7 Poignant Quotes by 7 Humanitarians

In celebration of World Humanitarian Day.

The  Dalai Lama.

(Nadezda Murmakova / Shutterstock.com)

Words have the power to ignite social change and alter the course of history. This is the basic premise behind World Humanitarian Day’s campaign to turn words into aid for those in need. In celebration, we have selected seven of the world’s most influential and giving humanitarians and their most inspirational quotes about life - reflecting their dedication to universal kindness and justice.


“You must not lose faith in humanity. Humanity is an ocean; if a few drops of the ocean are dirty, the ocean does not become dirty.”

This iconic Indian leader led the country of India to independence from British colonial rule in 1947. A lawyer by trade, Gandhi adhered to the tenets of nonviolence - using a philosophy he coined called Satyagraha. Gandhi influenced and mobilized millions of people around the world to peacefully stand up for freedom and civil rights.


“My true religion is kindness.”

The Dalai Lama is the Tibetan Buddhist spiritual leader and has been advocating for Tibetans since the young age of 15.  Living in exile in India, the Dalai Lama travels the world spreading his message of compassion and peace.


“Yes, it is love that will save our world and our civilization, love even for enemies.” 

A renowned civil rights leader and activist, Martin Luther King Jr. was an American clergyman and the leader of the African-American Civil Rights Movement.  King was influenced by another humanitarian - Mahatma Gandhi - and preached nonviolence to achieve political and civil change. The Nobel Peace Prize winner stands as a symbol of justiceand a fighter for equality.


“Everyone needs to be valued. Everyone has the potential to give something back.” 

Known as the people’s princess, Diana did not shy away from helping others. She brought worldwide attention to those affected by HIV/AIDS in the 1980s when it was still considered a taboo subject. At one point, Diana was involved with over 100 charities, but later in life the Princess concentrated more intensely on causes such as eliminating landmines and AIDS.


“The true measure of the justice of a system is the amount of protection it guarantees to the weakest.

Aung San Suu Kyi is a Burmese politician who was placed under house arrest for 15 years for opposing the military-ruled government.
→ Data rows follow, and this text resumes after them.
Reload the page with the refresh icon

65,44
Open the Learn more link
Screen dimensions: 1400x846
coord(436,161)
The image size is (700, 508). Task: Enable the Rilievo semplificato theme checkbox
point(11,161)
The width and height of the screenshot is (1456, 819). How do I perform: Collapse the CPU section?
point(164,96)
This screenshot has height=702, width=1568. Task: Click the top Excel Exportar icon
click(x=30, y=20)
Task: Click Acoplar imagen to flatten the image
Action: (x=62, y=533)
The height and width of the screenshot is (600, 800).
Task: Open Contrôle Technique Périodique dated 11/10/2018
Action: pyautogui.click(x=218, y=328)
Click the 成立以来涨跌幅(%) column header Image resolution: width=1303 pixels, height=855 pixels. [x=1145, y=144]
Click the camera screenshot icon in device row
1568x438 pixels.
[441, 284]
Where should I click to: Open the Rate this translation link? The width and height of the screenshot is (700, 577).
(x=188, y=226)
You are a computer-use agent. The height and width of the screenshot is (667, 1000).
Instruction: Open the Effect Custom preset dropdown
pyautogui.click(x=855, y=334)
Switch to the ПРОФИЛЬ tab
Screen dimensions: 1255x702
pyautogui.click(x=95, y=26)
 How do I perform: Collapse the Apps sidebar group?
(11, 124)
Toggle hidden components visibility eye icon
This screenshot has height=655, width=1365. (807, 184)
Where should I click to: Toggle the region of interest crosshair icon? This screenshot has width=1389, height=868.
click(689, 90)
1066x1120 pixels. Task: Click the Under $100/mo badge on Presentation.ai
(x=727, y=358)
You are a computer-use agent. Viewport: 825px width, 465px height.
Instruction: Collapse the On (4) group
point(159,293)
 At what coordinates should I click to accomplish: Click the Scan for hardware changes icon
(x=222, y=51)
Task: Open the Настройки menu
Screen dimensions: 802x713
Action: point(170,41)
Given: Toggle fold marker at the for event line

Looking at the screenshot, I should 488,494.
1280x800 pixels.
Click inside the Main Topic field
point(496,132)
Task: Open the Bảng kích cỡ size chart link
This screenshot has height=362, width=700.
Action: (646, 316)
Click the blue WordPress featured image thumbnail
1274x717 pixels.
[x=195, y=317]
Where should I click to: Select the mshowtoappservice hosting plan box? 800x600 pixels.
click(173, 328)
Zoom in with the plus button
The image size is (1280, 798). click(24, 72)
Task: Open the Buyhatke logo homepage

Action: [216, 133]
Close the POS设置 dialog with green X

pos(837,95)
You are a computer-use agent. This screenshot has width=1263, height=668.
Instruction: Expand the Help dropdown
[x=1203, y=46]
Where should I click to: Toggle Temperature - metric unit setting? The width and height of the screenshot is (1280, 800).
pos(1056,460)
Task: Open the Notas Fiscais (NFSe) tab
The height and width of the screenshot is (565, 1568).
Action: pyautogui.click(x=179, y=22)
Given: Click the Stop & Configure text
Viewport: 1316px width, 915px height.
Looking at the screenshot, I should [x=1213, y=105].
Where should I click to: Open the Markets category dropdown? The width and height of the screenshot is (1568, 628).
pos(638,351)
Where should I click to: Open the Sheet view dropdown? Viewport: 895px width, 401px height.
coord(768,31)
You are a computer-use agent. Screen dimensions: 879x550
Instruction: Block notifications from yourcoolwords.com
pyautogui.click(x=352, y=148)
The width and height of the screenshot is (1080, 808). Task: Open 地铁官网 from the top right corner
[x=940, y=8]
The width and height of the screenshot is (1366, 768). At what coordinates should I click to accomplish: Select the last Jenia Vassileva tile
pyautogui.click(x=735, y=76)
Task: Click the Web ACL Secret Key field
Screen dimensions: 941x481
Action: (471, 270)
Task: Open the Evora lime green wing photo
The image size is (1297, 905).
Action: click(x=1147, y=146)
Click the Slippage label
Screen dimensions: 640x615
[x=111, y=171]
As the chairperson of the National League of Democracy, Aung San Suu Kyi has been an international symbol of hope and change, and is planning to run for presidency in 2015.


“Don't look for big things, just do small things with great love....The smaller the thing, the greater must be our love.” 

The Albanian-born Anjezë Gonxhe Bojaxhiu joined a missionary at the age of 18, and later became a nun and was renamed Mother Teresa. The devout woman embarked on a life helping those in need, settling in India and founding the Missionaries of Charity which is now active in 133 countries.


“For to be free is not merely to cast off one's chains, but to live in a way that respects and enhances the freedom of others.”

After 48 years of apartheid, Nelson Mandela became the President of South Africa, the first person elected in a fully represented multiracial election. Affectionately nicknamed Madiba, Mandela focused his efforts on healing the country after decades of segregation by forming the Truth and Reconciliation Commission and advocating for human rights across the world.